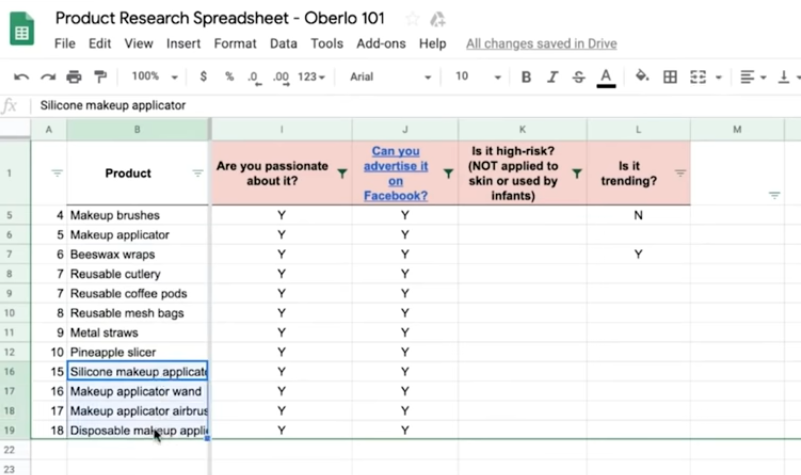Toggle filter on Is it trending column
Viewport: 801px width, 475px height.
click(x=680, y=173)
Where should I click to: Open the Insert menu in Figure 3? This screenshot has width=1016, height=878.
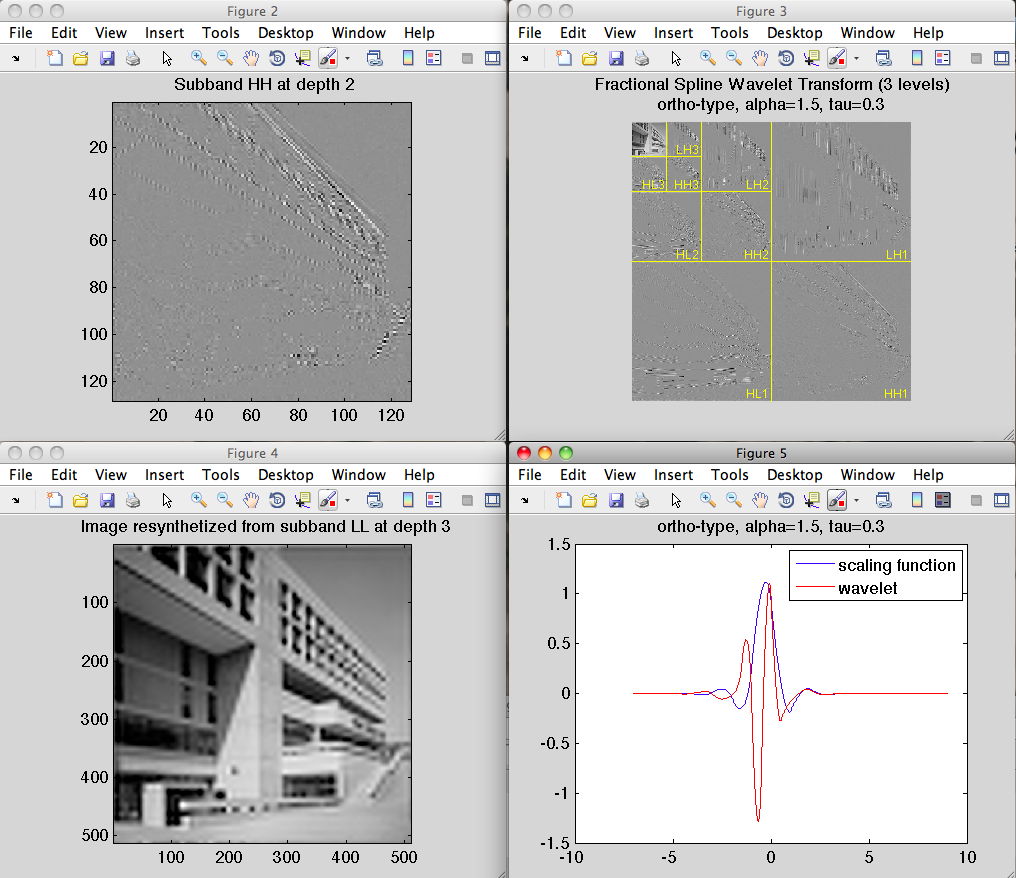[x=673, y=33]
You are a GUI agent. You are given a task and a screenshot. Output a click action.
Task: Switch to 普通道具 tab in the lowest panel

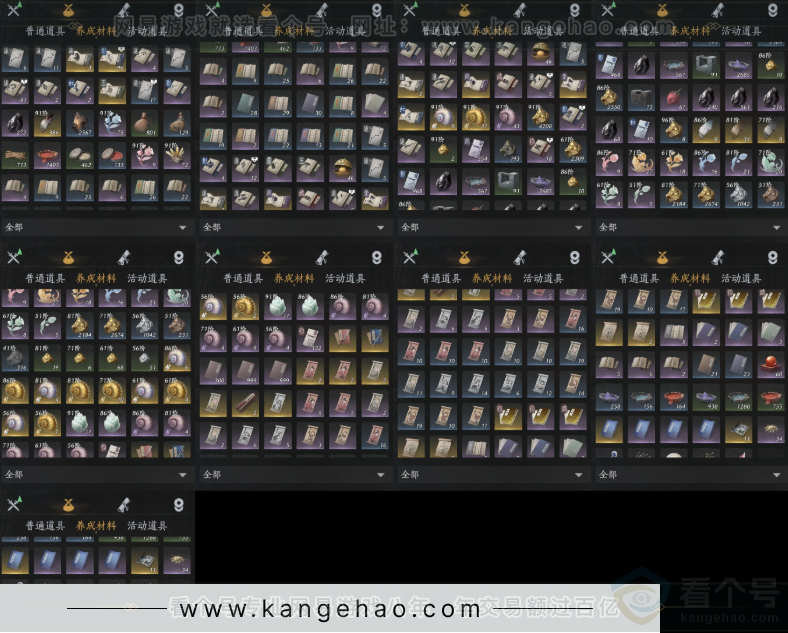[x=45, y=525]
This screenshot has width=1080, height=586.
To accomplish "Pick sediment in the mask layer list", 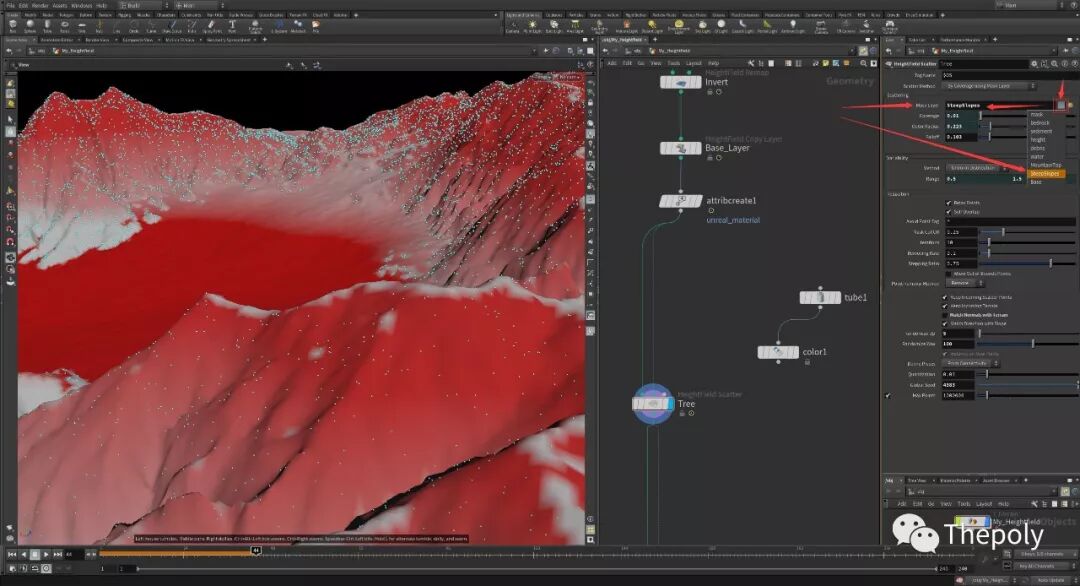I will (x=1043, y=131).
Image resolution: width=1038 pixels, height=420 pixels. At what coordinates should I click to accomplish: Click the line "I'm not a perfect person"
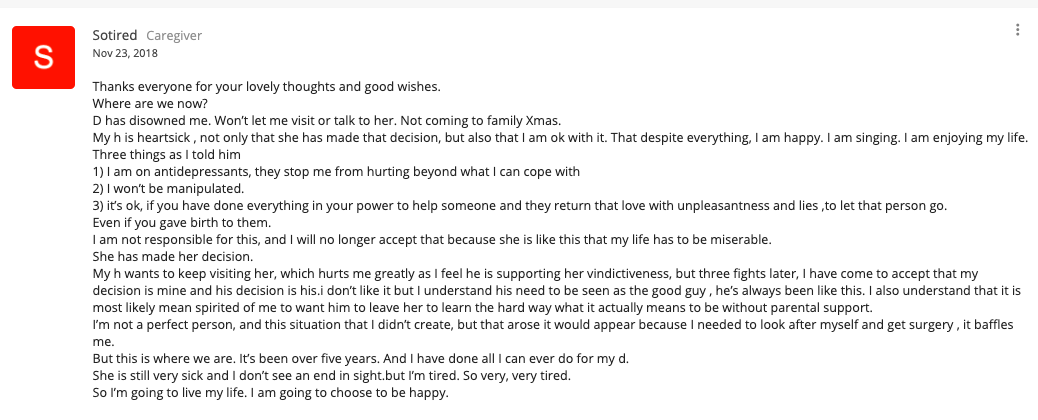[556, 333]
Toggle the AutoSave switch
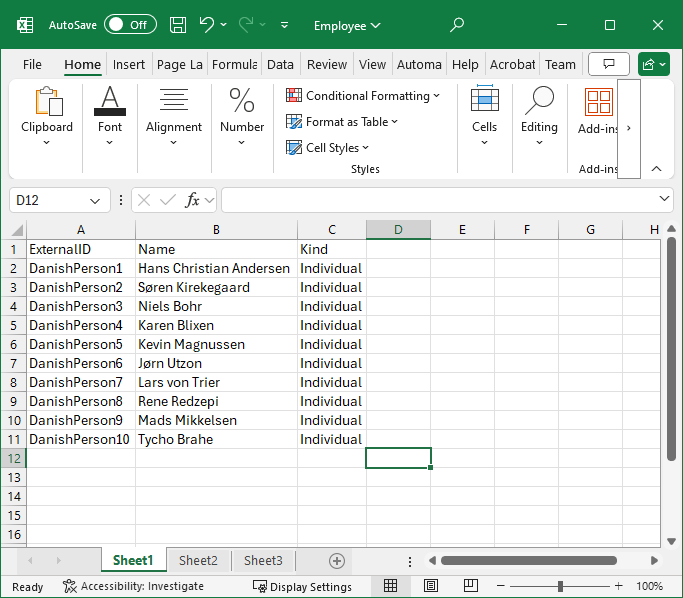The image size is (683, 598). [129, 25]
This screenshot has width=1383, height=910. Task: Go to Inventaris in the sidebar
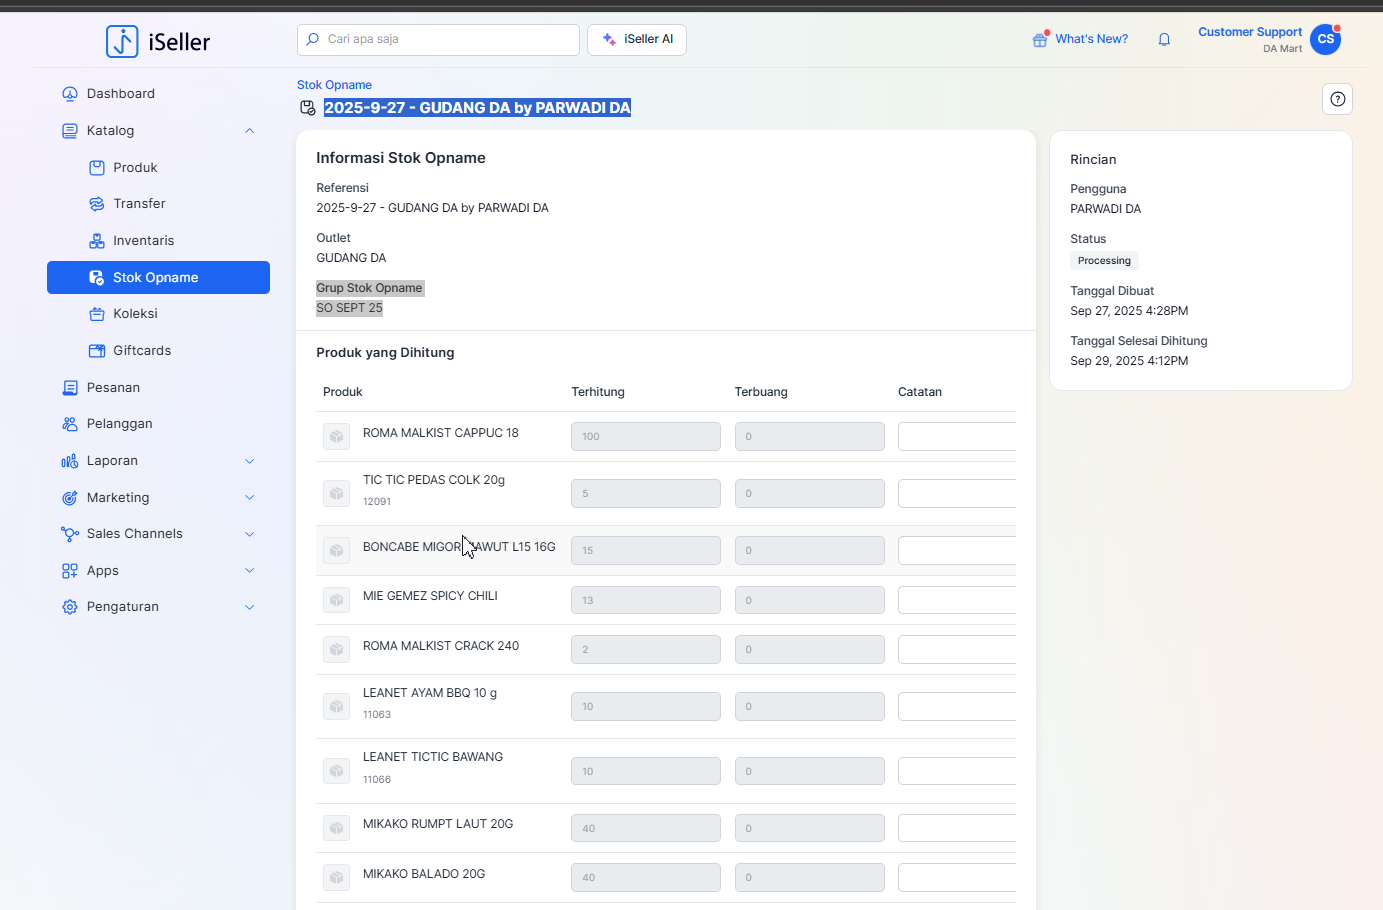(x=143, y=241)
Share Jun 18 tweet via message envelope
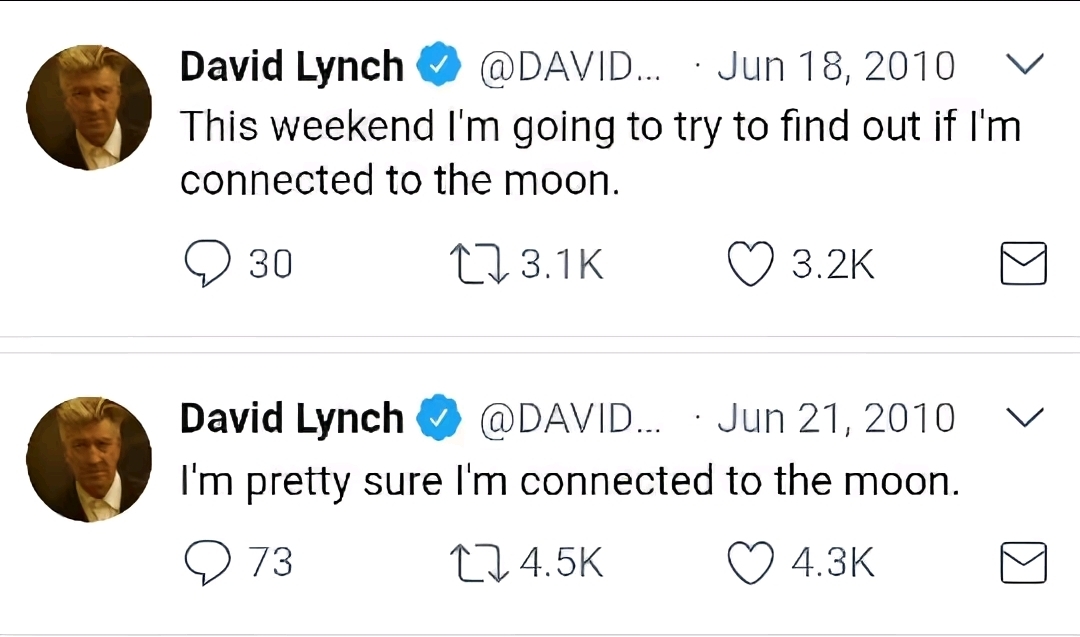Viewport: 1080px width, 637px height. [1023, 265]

☆ ☆ ☆ ☆

### ASSIGNMENT:
Taking the material above, give again exactly the lines from the one holding "Where should I" through the one holding "This screenshot has width=1080, height=586.", with both ends and without pictures.

### ANSWER FOR THE TASK:
Where should I click to: Open the Insert menu in Figure 3? This screenshot has width=1016, height=878.
[x=673, y=33]
You are a GUI agent. You are given a task and a screenshot. Output a click action.
Task: Switch to 普通道具 tab in the lowest panel

[x=45, y=525]
This screenshot has width=1080, height=586.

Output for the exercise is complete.